Merriam-Webster’s Word of the Day for April 15, 2020 is:
deflagrate • DEF-luh-grayt • verb
1 : to burn rapidly with intense heat and sparks being given off
2 : to cause (something) to burn in such a manner
Certain materials, such as black powder, will deflagrate rather than cause a violent explosion when they are ignited.
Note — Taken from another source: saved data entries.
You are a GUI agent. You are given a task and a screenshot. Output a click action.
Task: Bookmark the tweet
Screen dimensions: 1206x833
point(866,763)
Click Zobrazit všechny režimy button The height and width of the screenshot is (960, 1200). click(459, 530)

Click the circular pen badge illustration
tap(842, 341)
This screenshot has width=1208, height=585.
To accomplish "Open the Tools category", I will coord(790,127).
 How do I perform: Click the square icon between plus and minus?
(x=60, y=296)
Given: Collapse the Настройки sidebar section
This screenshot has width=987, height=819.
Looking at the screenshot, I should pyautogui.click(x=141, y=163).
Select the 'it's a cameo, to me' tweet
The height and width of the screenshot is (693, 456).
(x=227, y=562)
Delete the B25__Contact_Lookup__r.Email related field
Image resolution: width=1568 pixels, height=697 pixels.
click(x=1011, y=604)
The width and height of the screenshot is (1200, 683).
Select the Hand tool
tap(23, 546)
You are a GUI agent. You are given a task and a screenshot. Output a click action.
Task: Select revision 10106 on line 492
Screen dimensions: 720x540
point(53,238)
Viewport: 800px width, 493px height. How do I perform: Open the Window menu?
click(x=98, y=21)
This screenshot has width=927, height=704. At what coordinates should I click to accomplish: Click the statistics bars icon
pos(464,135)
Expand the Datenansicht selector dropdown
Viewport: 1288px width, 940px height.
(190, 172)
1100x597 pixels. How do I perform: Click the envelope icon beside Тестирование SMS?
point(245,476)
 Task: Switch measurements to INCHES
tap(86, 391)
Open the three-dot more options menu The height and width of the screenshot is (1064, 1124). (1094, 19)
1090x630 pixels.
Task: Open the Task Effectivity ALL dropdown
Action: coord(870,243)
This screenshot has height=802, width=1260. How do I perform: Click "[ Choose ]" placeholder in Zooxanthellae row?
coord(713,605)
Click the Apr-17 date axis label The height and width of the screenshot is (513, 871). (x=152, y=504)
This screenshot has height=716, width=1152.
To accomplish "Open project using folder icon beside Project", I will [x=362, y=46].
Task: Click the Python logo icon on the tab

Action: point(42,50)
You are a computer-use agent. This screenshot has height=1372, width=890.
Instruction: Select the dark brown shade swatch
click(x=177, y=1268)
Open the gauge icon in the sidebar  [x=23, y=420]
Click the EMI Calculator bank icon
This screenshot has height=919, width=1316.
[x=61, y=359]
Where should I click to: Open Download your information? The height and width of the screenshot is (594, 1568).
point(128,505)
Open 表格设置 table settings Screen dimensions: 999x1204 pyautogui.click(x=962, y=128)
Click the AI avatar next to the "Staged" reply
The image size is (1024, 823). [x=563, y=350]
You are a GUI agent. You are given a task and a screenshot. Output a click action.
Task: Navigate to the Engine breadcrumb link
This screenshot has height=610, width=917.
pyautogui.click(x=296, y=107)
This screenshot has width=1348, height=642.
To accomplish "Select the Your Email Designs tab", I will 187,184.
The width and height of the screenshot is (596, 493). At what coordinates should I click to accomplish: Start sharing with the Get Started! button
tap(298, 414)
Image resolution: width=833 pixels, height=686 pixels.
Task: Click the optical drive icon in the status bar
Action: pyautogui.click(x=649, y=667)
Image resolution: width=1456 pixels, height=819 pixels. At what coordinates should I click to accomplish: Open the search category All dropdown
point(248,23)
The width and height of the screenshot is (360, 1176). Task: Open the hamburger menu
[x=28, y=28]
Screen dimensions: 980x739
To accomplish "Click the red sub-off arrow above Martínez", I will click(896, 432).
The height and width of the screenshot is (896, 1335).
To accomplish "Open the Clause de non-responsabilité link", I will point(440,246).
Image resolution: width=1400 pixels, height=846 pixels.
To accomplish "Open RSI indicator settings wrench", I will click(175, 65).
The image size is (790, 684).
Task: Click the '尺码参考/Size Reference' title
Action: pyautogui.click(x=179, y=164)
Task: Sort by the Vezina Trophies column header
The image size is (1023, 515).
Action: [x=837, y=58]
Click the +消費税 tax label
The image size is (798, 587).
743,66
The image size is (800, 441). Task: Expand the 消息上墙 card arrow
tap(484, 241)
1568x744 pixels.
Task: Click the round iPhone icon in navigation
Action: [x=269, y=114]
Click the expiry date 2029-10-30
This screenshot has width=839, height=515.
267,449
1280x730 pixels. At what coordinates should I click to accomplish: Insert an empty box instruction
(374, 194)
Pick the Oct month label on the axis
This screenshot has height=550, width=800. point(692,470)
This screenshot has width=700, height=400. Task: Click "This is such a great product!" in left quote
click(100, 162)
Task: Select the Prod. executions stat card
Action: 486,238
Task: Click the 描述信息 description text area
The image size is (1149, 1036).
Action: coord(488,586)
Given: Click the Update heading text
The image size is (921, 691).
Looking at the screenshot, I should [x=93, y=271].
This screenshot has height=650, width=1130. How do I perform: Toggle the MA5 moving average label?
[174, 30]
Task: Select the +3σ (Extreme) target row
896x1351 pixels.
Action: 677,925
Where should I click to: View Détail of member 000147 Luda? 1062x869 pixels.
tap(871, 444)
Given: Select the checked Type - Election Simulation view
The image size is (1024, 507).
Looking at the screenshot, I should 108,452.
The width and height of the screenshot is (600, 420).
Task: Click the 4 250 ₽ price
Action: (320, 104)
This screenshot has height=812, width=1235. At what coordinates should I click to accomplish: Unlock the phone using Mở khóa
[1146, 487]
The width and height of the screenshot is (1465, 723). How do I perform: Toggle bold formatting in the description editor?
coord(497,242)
“Classification of substances by their sensitivity to impact and friction is particularly important for the handling of explosives. Some explosives are known to detonate on impact, whereas others will only deflagrate.” — Jacqueline Akhavan, The Chemistry of Explosives, 2004
Did you know?
Deflagrate combines the Latin verb flagrare, meaning “to burn,” with the Latin prefix de-, meaning “down” or “away.” Flagrare is also an ancestor of such words as conflagration and flagrant and is distantly related to fulgent and flame. In the field of explosives, deflagrate is used to describe the burning of fuel accelerated by the expansion of gasses under the pressure of containment, which causes the containing vessel to break apart. In comparison, the term detonate (from the Latin tonare, meaning “to thunder”) refers to an instant, violent explosion that results when shock waves pass through molecules and displace them at supersonic speed. Deflagrate has been making sparks in English since about 1727, and detonate burst onto the scene at around the same time.